Если случалось в это время проходить через станцию товарному или дальнего следования поезду, то Джек непременно демонстрировал коронный свой номер, от которого, сколько бы раз его не наблюдать, у всех обмирало сердце.

Номер назывался: «Отважный Джек обращает в бегство железнодорожное идолище поганое».

Когда состав приближался и уже слышался от переезда его предупреждающий гудок, знающие пса начинали торопливо его уговаривать:

– Джек! Не надо… Ты же умный пес, хоть и балда. На кой тебе леший эта дура железная?!.

Джек лежал индифферентно и, казалось, со всеми был согласный. На морде – равнодушие. Хвост отброшен расслабленно. В глазах – скука.

Этим он, конечно, усыплял паровозу бдительность. Потому что стоило составу ворваться на станцию и поравняться с Джеком, в миллионную долю мгновения ока от мирной добродушной дворняги не оставалось и помина!

Нечто яростно взъерошенное, оскаленно-клыкастое, убийственно хрипящее и люто ненавидящее взлетало вдруг в воздух, как выстреленное катапультой, и летело прямиком на кабину машиниста.

– Ах! – ахали оборвавшись сердца.

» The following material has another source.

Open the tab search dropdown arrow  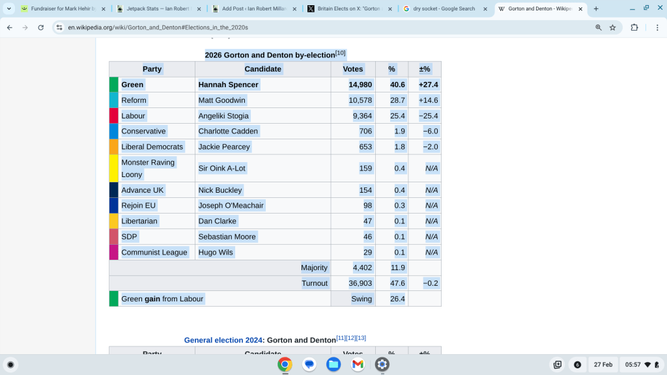pos(9,9)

В ужасе зажмуривались очи.

Когда же люди отворяли глаза, ожидая и страшась увидеть что-то отвратное душе, мучительное и ужасное – то, что осталось от Джека, – то видели пса живехонького, который с бешеным лаем несся вдоль кромки платформы, изо всех сил стараясь держаться вровень с кабиной машиниста.

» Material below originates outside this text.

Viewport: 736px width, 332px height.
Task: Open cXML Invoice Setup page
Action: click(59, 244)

Машинист, как правило, свисал из своего окошка, одобрительно ржал и что-то поощрительное, подзуживая, кричал собаке.

Джек проносился вдоль всей платформы. Каким-то чудом, скрежеща по асфальту когтями всех своих лап, умудрялся-таки вовремя затормозить и не врезаться в ограждение – поворачивался и бежал теперь навстречу движению поезда, продолжая гавкать, но гораздо менее непримиримо… Затем ему снова попадался на глаза вагон, чем-то особенным его возмущающий, и он опять припускал вровень с ним, – гавкая, брызжа слюной и делая угрожающие скачки, которые почти достигали мощно, ровно, со страшной скоростью струящейся стены вагонов.

Состав обрывался. Последний вагон, суетливо виляя, уносился вдаль.

Джек мгновенно успокаивался.

Снова милый и мирный, ласково помахивая хвостом, возвращался к своим.

Ложная скромность героя, свершившего немалый подвиг, была отчетливо написана на его морде. И – чувство большого морального удовлетворения…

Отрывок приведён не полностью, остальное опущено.